Friday, May 14, 2004

Identifying and AVOIDING problematic disputes

Identify and Deal with Problematic Business Relations (or Prepare to Litigate) Business relationships are like gardens, they take planning to work, require care and often must be weeded or repaired. Sales people tout that 90% of your future revenues will derive from your existing customers so one should do a better job communicating with existing customers for new business. The same may be said about risk. More risk exists from your existing relationships than from the likelihood that some third-party will raise a dispute.

Action Plan: Few ever think of having a plan in the event things with a customer, supplier or partner show signs of a problem. We can all easily point to the signs -- instantly returned emails yesterday go unanswered for an odd amount of time, the tone of their voice changes, new people show up being ccd, hesitations appear everywhere. We all depend on others to run our business and problems are inevitable. Talk internally about an action plan in the event a problem arises. Do not wait until it becomes a dispute.

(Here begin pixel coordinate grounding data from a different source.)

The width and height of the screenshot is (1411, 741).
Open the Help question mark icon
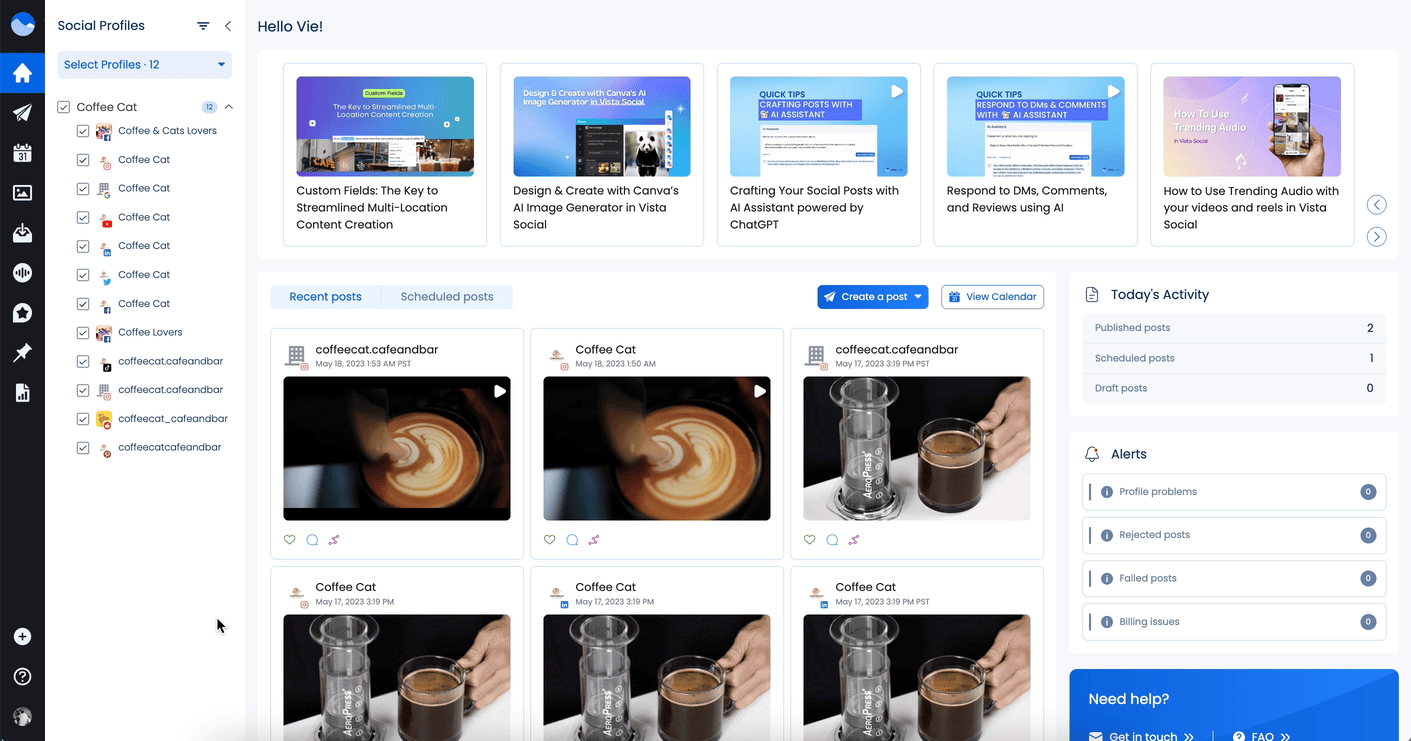click(x=22, y=677)
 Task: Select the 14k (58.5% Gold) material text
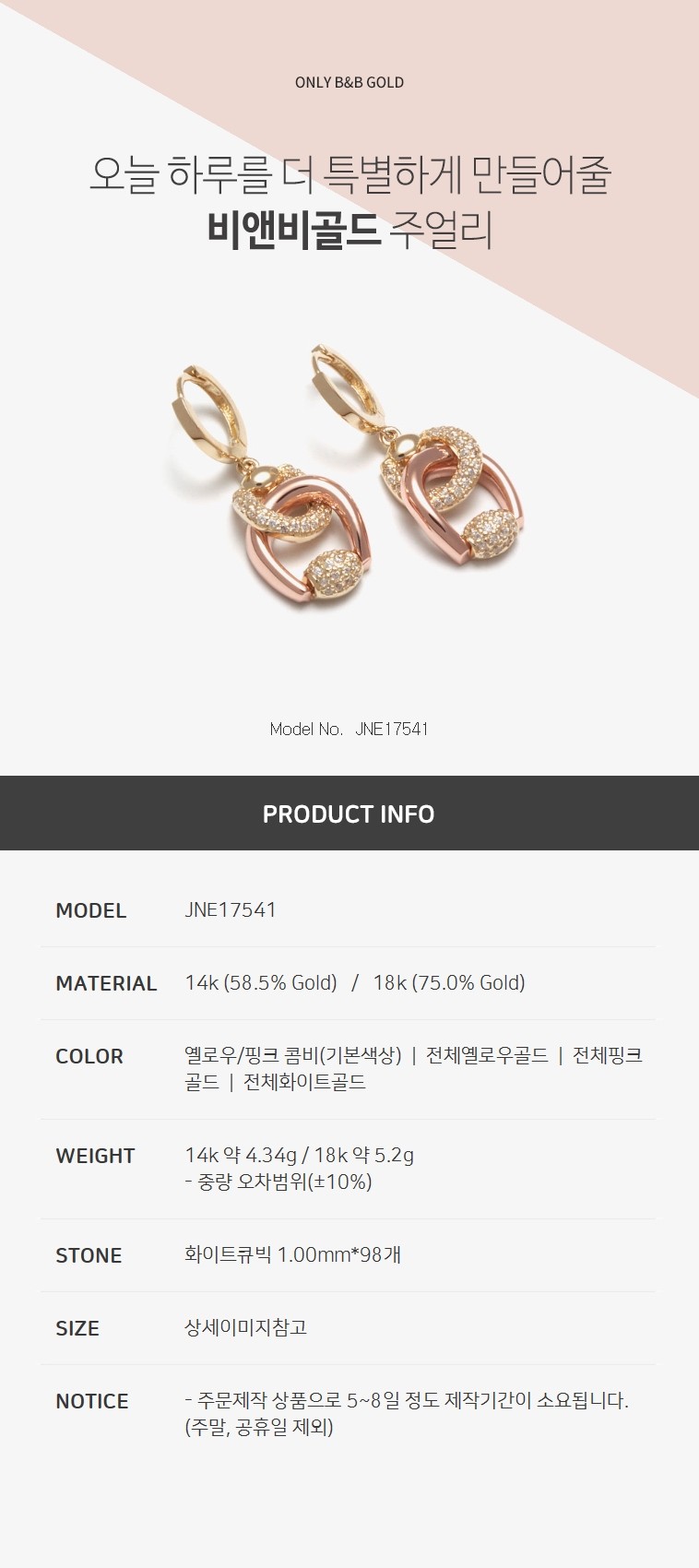(261, 983)
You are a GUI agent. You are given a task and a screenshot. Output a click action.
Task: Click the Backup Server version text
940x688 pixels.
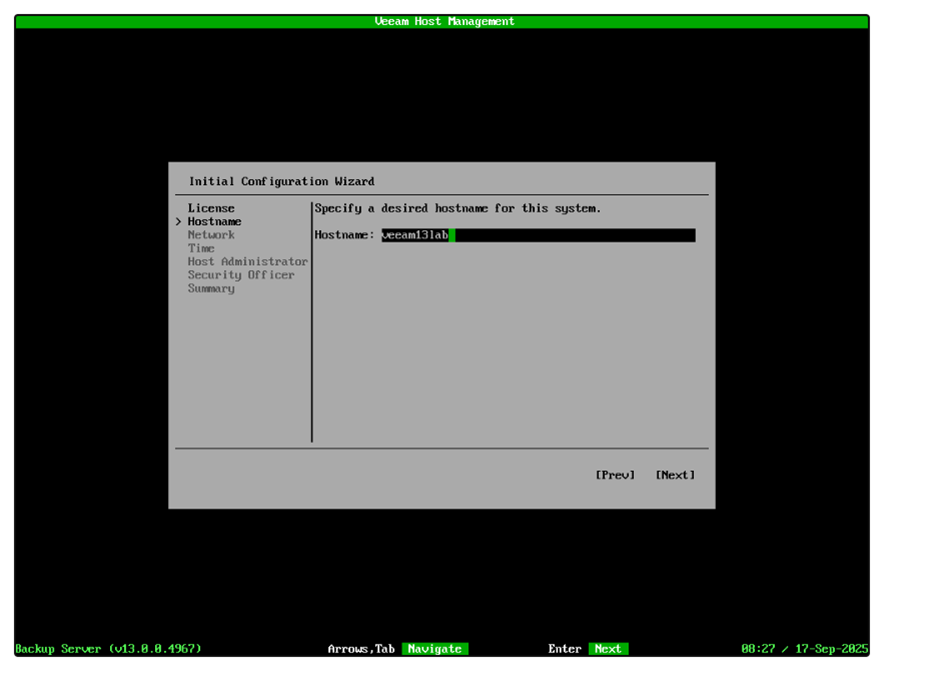pos(108,649)
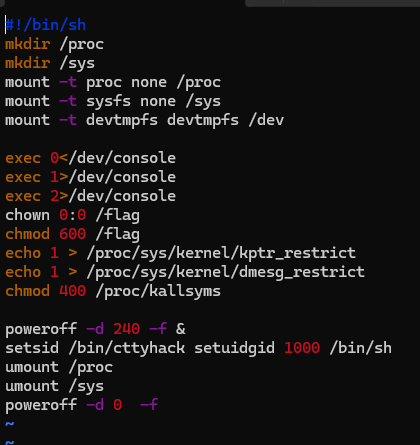420x445 pixels.
Task: Select the 'sysfs' word in mount command
Action: (108, 101)
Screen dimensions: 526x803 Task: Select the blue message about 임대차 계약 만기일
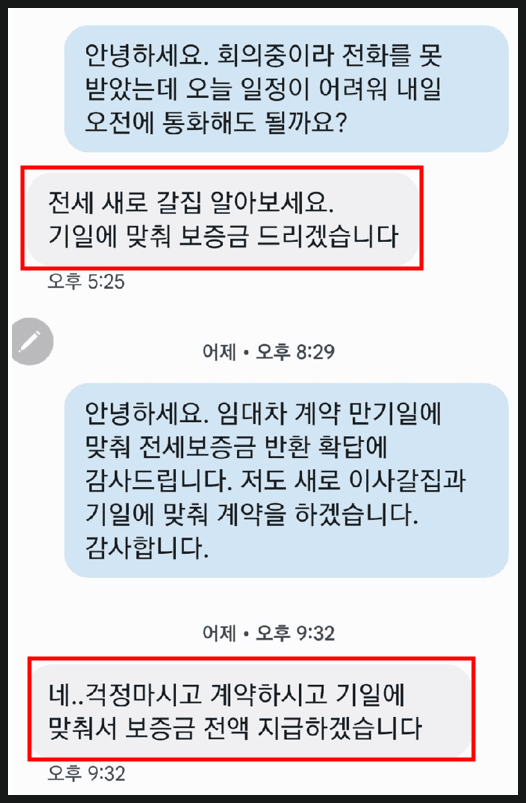286,480
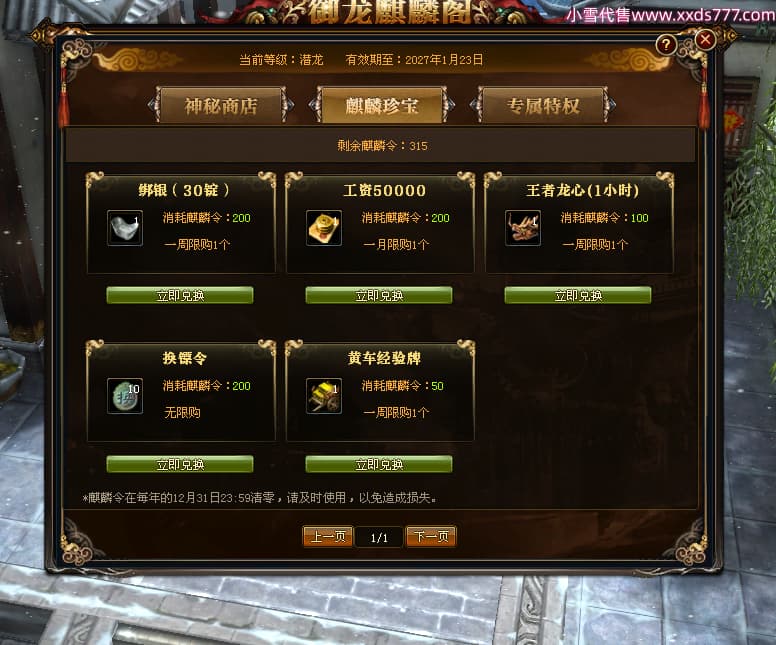The image size is (776, 645).
Task: Click the gold coins icon for 工资50000
Action: (x=324, y=228)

1) Problem owners. Identify the key person in your organization that should own customer, partner, supplier organizations. Teach active listening in your company. I attended a most useful training that focused on non-verbal communication. Identify a small chain of people internally that should provide input, information and contribute to a decision about problems. The goal should almost always be to diffuse them. If you can empower your most-customer facing employee to resolve simple issues do it. There is no better feeling on the basic level when the customer service representative says "I am sorry for the trouble, I would like to offer you a credit of that fee." You know as a customer what good customer service feels like. Use those experiences as your guide.

2) Solve easy problems quickly. You are running a business, you are not running a litigation practice (leave that to me). Identify easy problems quickly and solve them. The message should almost always be, "we are sorry about what happened and we want to work with you, let us look at how to fix it." Naive you say? I beg to differ. Ownership if problems is the quickest way to avoid a dispute. I am not advising you to take responsibility or to accept blame where it is not due (or to take it at all). I am asking you to connect with your customer, partner, supplier on a human level. Remember, these are disputes with entities and people with whom you chose to do business. Of course, as we do business we often learn that the relationship is not perfect. Breathe. Identify the simple problems and get rid of them. There are more important things to do on your to do list!

3) The difficult balance. When a customers server goes down on your watch there is a difficult balance between repairing the problem and documenting caused the crash. If you plan now about how to set those priorities, both goals can be accomplished.

4) Know when to change gears. Things get bad quickly so do not be caught unprepared. Read the signs and prepare yourself and your organization. How will you document damages? How will they? Do you have a document retention policy? How should you talk about disputes over email internally as they brew? How about instant messaging technologies? Do your customer facing employees use them with customers and if so, what types of things should and should not be said?